Rejecting his caricature as a lucky general, he set about stewarding Ireland back on track to recovery, with the help of an austerity road-map imposed by the International Monetary Fund, European Central Bank and the European Union troika.

While never particularly popular at home, he forged a persona for himself overseas and soon saw himself in the role of international statesman.

Alongside the headline "The Celtic Comeback", he became the first Irish leader since Sean Lemass to make the cover of Time magazine's European edition.

By the end of 2013 he had freed Ireland from the shackles of its troika masters, officially exiting the humiliating international bailout programme.
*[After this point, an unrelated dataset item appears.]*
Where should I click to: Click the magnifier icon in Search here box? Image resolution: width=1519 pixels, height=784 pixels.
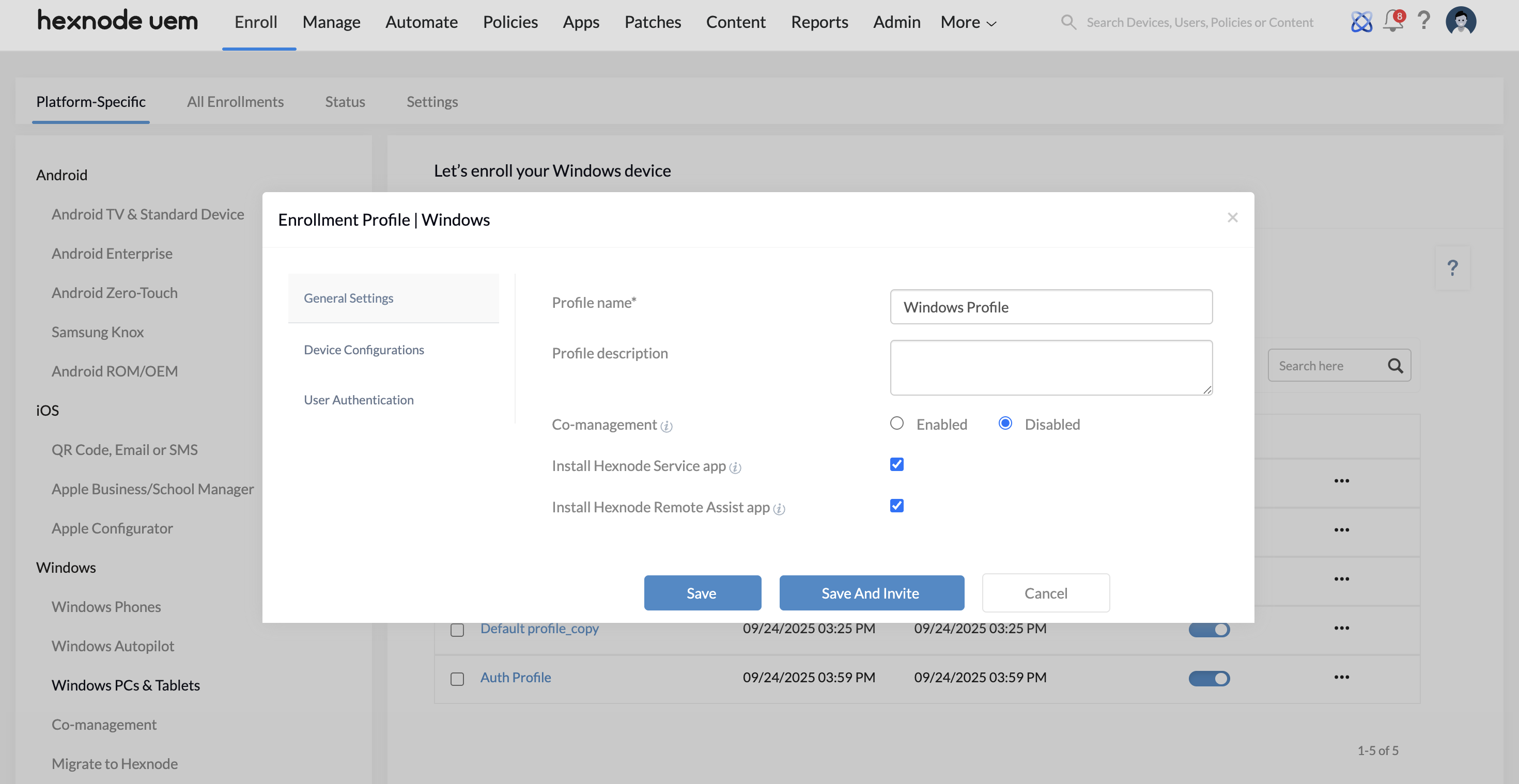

Like a phoenix from the ashes, the Irish economy became the fastest growing in Europe again and unemployment nose-dived.

But many believe Kenny could have got a better deal from the bailout, which still leaves Irish taxpayers shouldering massive debts to cover speculators and investors after the banks collapsed.

Convinced of his trajectory, he led his party again into the 2011 general election urging the country to "Keep the Recovery Going".

Huge numbers, who weren't feeling any recovery but were still suffering from bruising austerity measures, turned against Fine Gael as well as Labour.

The coalition was pummelled but Kenny kept his job.

Proving once again his mettle as a political survivor, he offered Fianna Fail a once unthinkable "grand coalition" with his depleted ranks.

After months of horse-trading, he agreed to lead a new minority government, propped up by the old enemy.

An era of "new politics" was promised but in effect the tethered administration has been slow to make any changes.

Nonetheless, Kenny achieved his ambition of being the longest serving Fine Gael Taoiseach and the only one re-elected.

His unprecedented attack on the Vatican over clerical child abuse cover-ups will go down as a career highlight.

He also claimed credit for helping swing the gay marriage referendum, which made headlines around the world.

But his failure to get to grips with the depth of feeling at home on the imposition of water charges amid a welter of tax hikes and levies, the spiralling homelessness crisis as well as countless controversies which have rocked the Garda loom large over his premiership.